Monday, July 19, 2010

The restaurant that doesn't serve bread

olive breadImage by stu_spivack via Flickr

If you go to Fig & Olive in the Meat Packing District of Manhattan for a $24.07 lunch today, you'll find a bread plate on your table and a server will bring you some nice, crusty olive bread. If you went Sunday and ordered from the same Restaurant Week lunch menu -- as I did -- your bread plate will remain empty and eventually will be taken away.
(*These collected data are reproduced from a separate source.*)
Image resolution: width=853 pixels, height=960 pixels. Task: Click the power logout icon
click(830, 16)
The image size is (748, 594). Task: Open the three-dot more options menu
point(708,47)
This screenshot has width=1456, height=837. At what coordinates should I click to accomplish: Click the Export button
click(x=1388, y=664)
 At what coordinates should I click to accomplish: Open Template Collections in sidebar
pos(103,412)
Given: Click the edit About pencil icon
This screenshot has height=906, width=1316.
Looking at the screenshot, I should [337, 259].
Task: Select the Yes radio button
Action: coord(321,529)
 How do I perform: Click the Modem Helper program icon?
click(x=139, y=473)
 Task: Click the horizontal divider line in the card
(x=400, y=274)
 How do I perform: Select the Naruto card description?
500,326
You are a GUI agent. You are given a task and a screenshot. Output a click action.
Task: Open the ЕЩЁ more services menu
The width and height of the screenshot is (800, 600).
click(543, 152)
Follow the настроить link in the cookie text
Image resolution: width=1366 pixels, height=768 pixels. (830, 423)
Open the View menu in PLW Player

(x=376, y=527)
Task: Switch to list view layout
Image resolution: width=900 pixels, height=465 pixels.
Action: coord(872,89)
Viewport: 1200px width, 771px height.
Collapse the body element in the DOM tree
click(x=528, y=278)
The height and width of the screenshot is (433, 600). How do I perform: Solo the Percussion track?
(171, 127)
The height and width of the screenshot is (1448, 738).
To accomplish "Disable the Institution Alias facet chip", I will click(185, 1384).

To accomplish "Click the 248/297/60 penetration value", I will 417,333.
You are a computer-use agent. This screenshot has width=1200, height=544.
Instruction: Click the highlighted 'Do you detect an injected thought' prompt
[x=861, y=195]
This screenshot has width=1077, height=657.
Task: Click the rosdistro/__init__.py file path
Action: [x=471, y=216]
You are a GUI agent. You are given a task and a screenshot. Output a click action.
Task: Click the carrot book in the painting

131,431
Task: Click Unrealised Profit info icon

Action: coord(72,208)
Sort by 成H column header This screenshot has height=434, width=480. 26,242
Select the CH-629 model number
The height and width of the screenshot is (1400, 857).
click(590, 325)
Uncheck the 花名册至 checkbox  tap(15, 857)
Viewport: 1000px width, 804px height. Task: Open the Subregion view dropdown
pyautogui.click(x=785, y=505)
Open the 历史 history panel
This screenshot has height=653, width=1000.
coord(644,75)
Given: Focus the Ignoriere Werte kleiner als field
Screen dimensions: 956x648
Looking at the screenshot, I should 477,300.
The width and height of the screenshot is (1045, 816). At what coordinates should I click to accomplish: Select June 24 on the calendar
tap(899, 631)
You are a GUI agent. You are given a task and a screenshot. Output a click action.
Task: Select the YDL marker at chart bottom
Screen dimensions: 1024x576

Why no bread service at Sunday lunch? It's apparently because the restaurant also serves brunch on Sundays, and its brunch menu offers bread for $3.50 or an assortment for $9, with jams and an olive-oil-and-honey mixture. The waiter actually showed me the brunch menu and asked me if I wanted to order bread.

I'm a bread person, and I briefly considered stiffing him with only a 10% tip, but he was careful to explain it's the restaurant's policy, not his.

I also didn't see any figs, one of my favorite fruits, or any dishes with figs. Dessert was strawberries with mascarpone on shortbread "crostinis," made ahead, the waiter said, so I couldn't get it without the triple-cream cheese. So I ate only six small strawberries with micro-basil in 18-year-old balsamic vinegar.

Well, at least my appetizer and entree were good, but I didn't leave the restaurant with the same  full, contented feeling I had on Friday after a $24.07 lunch at Esca, a seafood restaurant where admittedly I went overboard by eating six pieces of bread. (See post, My $24.07 lunch at Esca.)

The bread incident only highlighted the stark contrast with Esca, a smaller, busier place where the food and service excel. Fig & Olive is cavernous and cold, reflected in the bare metal table I was seated at in the lounge and the waiter coming over in less than a minute after I received food to ask if everything was OK.

My starter at Fig & Olive was a tumbler of gazpacho with two very thin, almost cracker-like pieces of toast. For my entree, I had a bowl of vegetables (carrot, onion, artichoke, pea pods and olives) topped with a moist fillet of caramelized cod, served with the skin on. There was a nice broth with extra-virgin olive oil in the bottom of the bowl -- another reason the lack of bread seemed a crime -- so I had to ask for a soup spoon to finish it.

On the way out, I told the manager it made no sense to serve bread with lunch on weekdays, but not on Sundays. He said he would pass on my comment to the chef.